- DATA RECORDS
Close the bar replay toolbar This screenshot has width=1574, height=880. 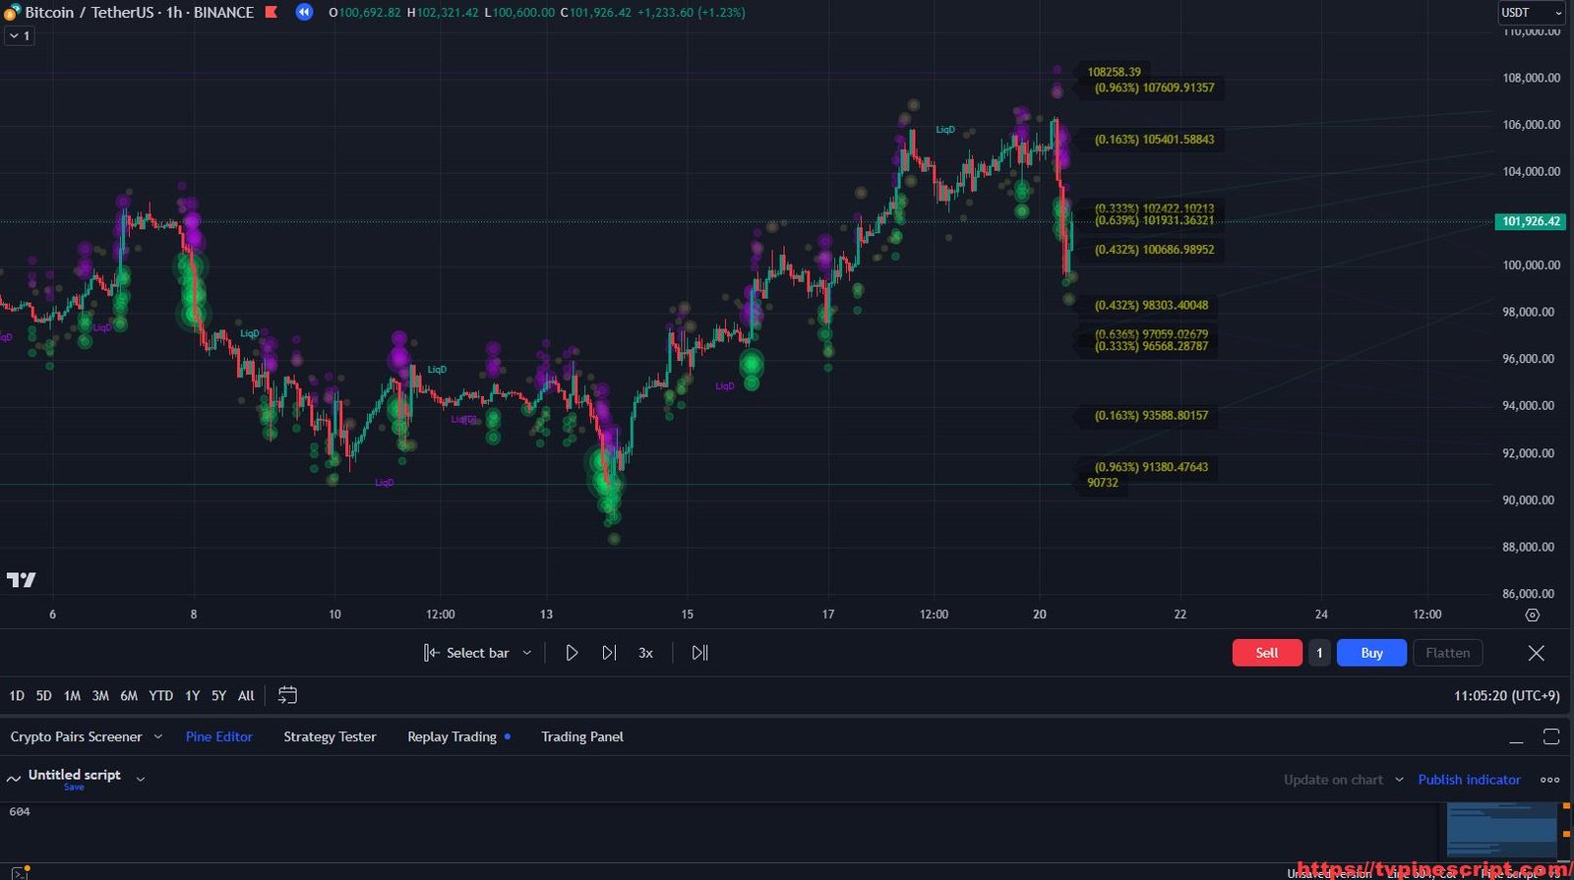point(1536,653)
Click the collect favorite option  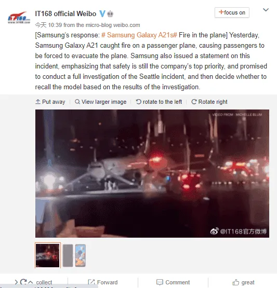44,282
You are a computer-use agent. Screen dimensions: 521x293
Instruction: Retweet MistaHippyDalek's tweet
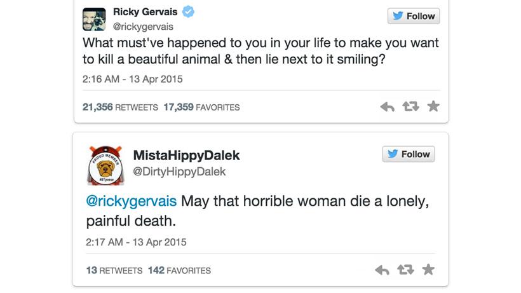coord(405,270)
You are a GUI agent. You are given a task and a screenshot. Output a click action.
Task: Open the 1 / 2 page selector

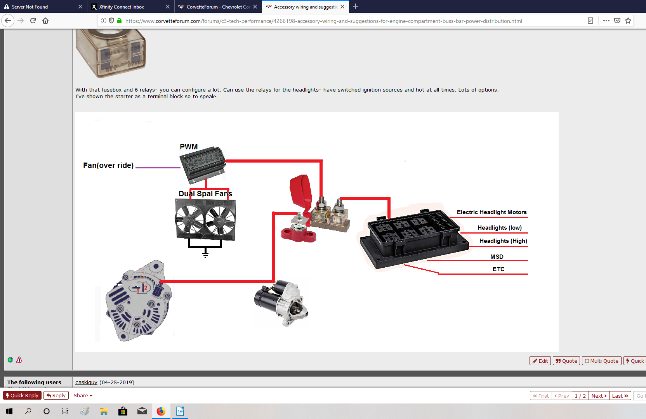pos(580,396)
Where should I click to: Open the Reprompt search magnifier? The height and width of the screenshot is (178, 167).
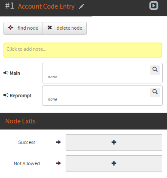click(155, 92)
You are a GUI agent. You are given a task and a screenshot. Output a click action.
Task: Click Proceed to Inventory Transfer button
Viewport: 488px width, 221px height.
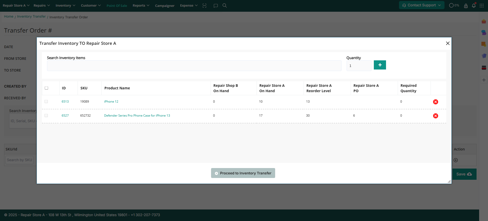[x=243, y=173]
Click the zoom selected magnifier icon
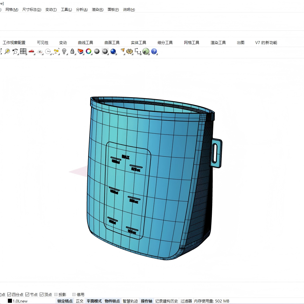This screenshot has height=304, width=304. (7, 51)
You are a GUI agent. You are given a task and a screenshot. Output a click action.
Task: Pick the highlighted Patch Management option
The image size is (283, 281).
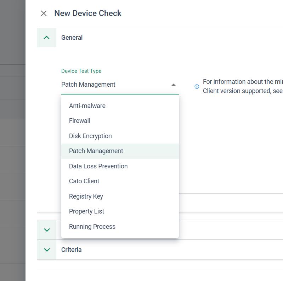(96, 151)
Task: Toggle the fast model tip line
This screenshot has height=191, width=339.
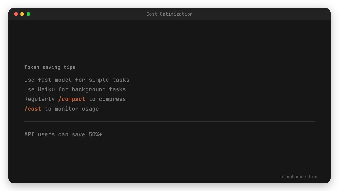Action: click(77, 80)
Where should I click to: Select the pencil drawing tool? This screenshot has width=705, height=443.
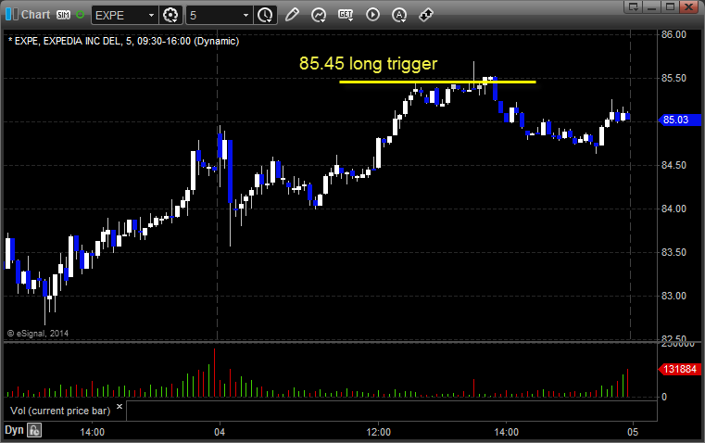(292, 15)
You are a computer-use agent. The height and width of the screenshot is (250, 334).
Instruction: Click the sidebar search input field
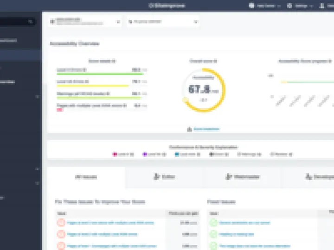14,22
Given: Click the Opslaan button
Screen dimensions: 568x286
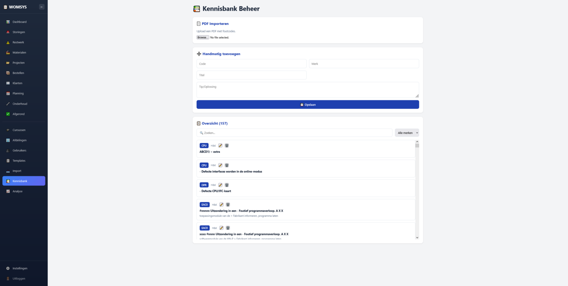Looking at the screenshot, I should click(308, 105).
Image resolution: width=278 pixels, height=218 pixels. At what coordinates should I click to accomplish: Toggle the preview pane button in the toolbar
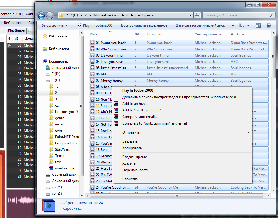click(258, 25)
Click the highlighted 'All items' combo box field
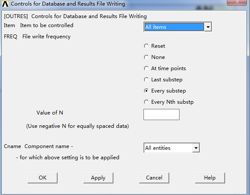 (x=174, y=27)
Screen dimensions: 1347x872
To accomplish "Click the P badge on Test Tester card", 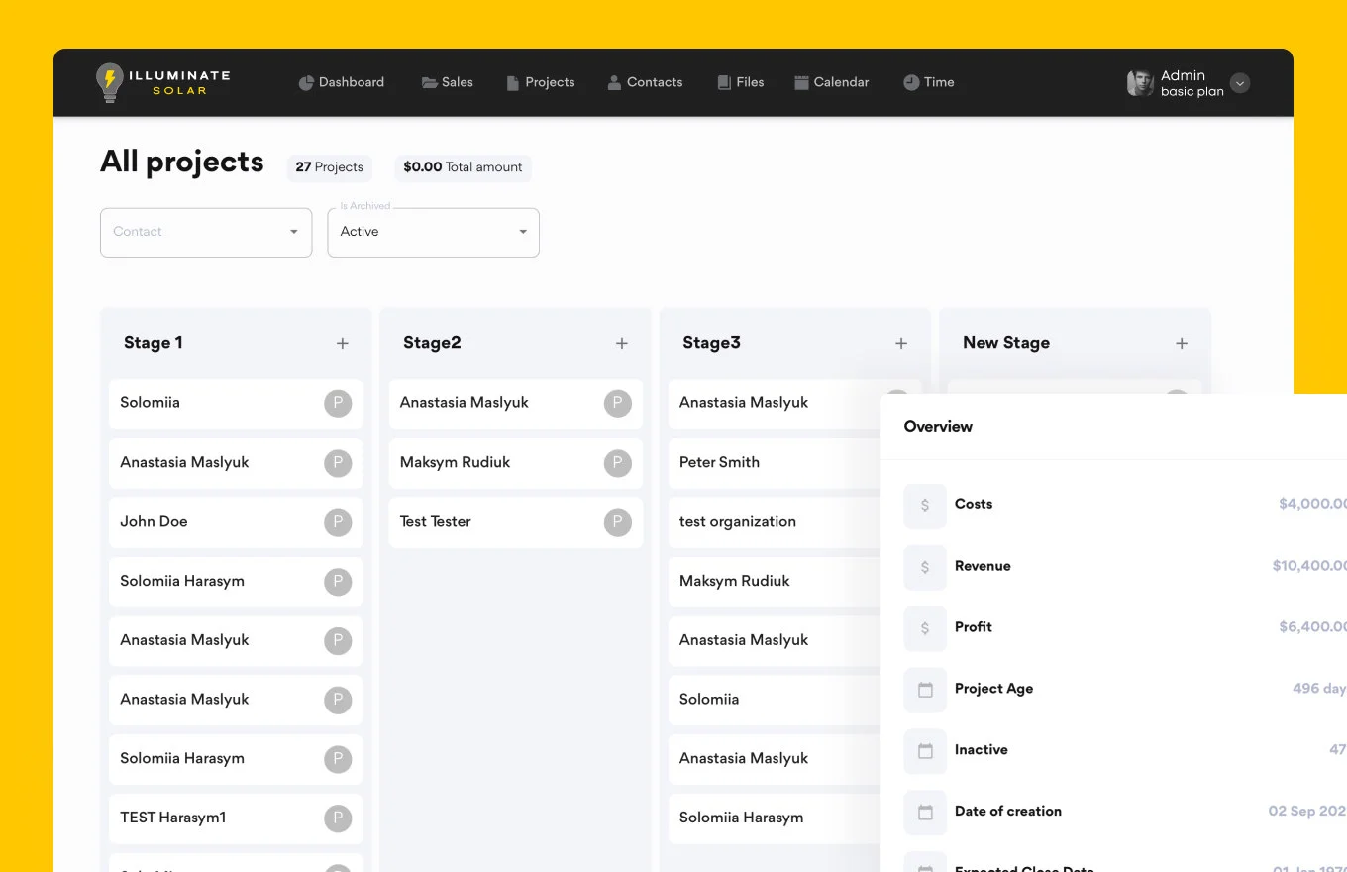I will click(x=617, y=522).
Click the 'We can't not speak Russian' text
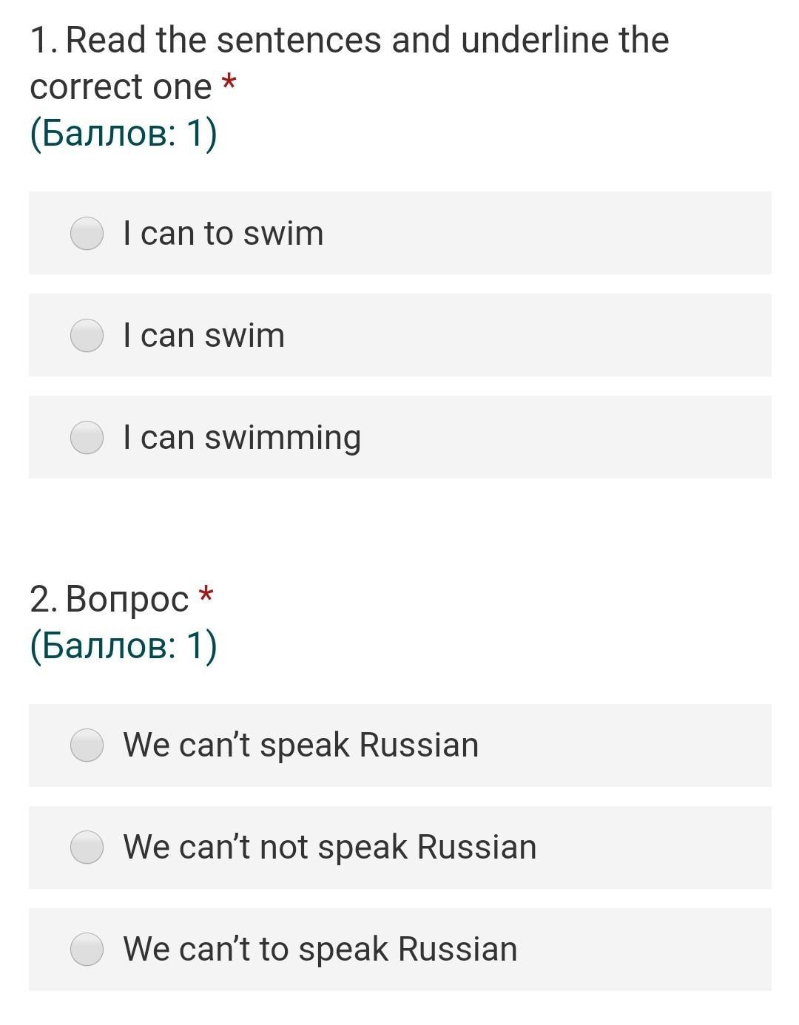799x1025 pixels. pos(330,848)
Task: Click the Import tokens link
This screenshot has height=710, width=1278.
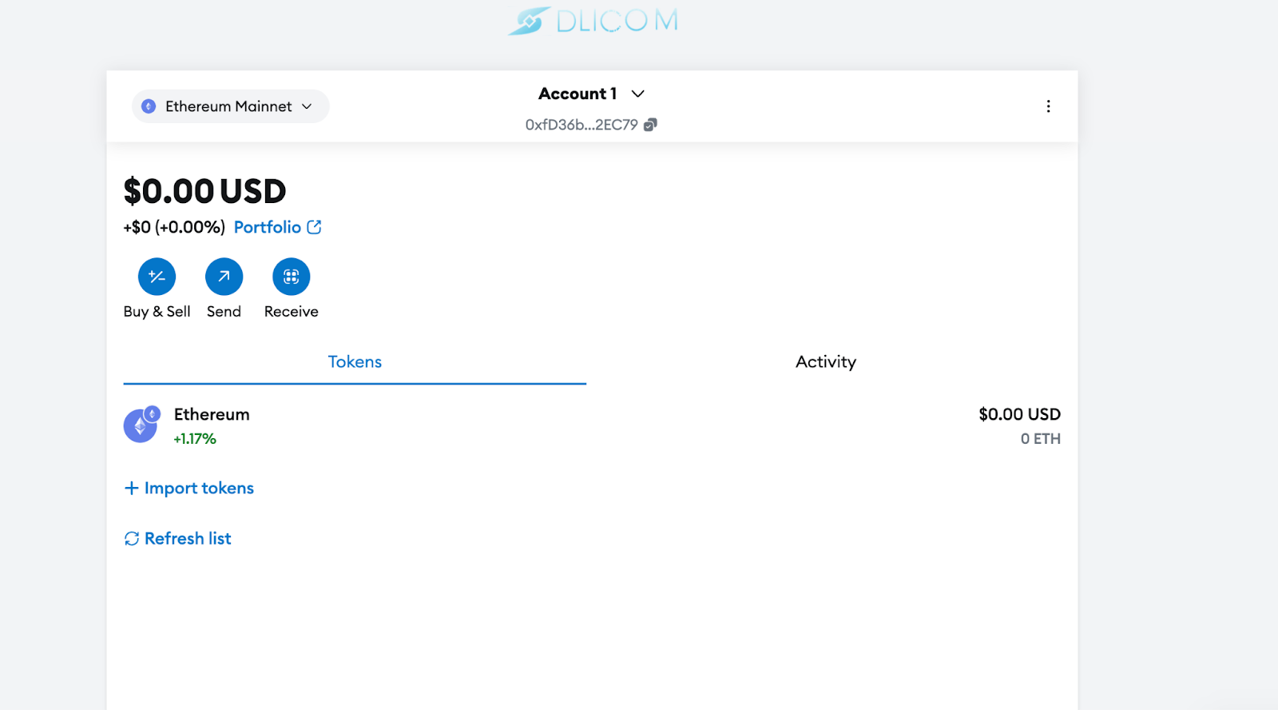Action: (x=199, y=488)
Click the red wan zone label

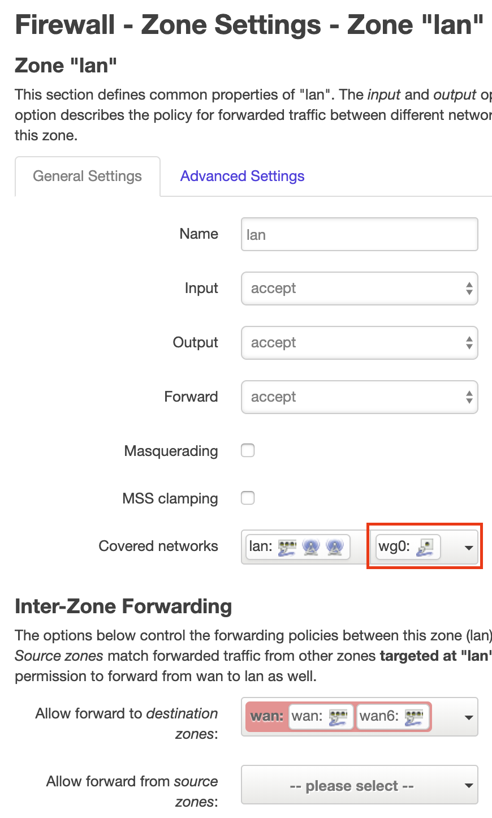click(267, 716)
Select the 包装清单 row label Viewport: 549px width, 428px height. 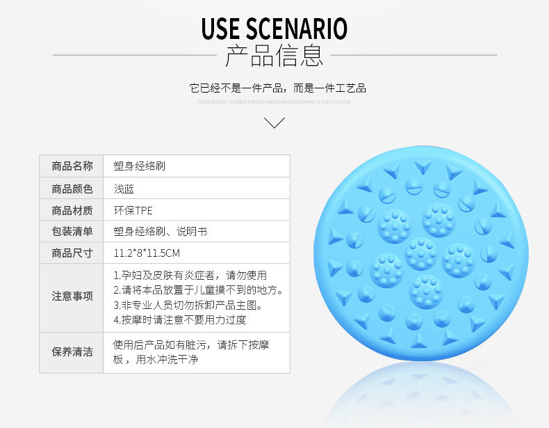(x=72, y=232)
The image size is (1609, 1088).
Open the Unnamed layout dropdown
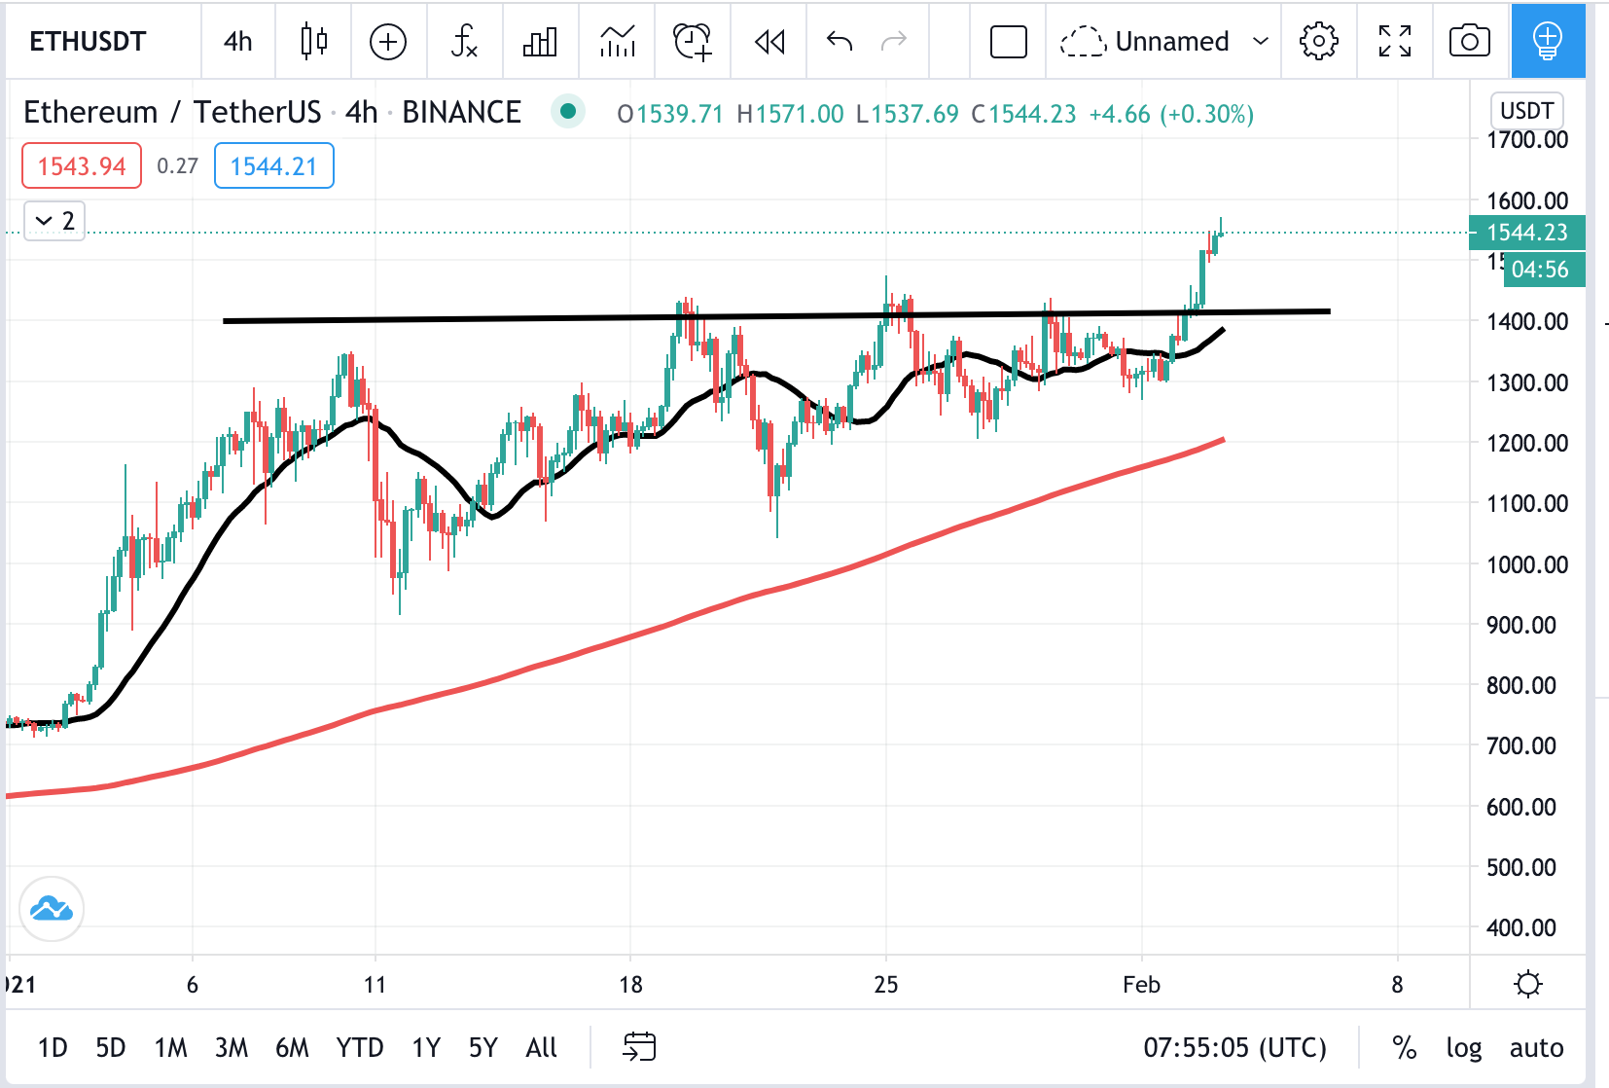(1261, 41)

- ACTIVITY
Return the material from the line containing "Task: Click Proceed" through the line containing "You are a computer-use agent. The", exactly and in full, but without its pictures.

- ANSWER SECTION
Task: Click Proceed to Inventory Transfer button
Viewport: 488px width, 221px height.
[x=243, y=173]
Click the zoom selected magnifier icon
This screenshot has height=304, width=304. (7, 51)
You are a GUI agent. You are given a task and a screenshot. Output a click action.
Task: Pick the highlighted Patch Management option
The image size is (283, 281).
(96, 151)
Task: Toggle the fast model tip line
This screenshot has height=191, width=339.
Action: click(77, 80)
Where should I click to: Select the pencil drawing tool? This screenshot has width=705, height=443.
(292, 15)
You are a computer-use agent. The height and width of the screenshot is (250, 334).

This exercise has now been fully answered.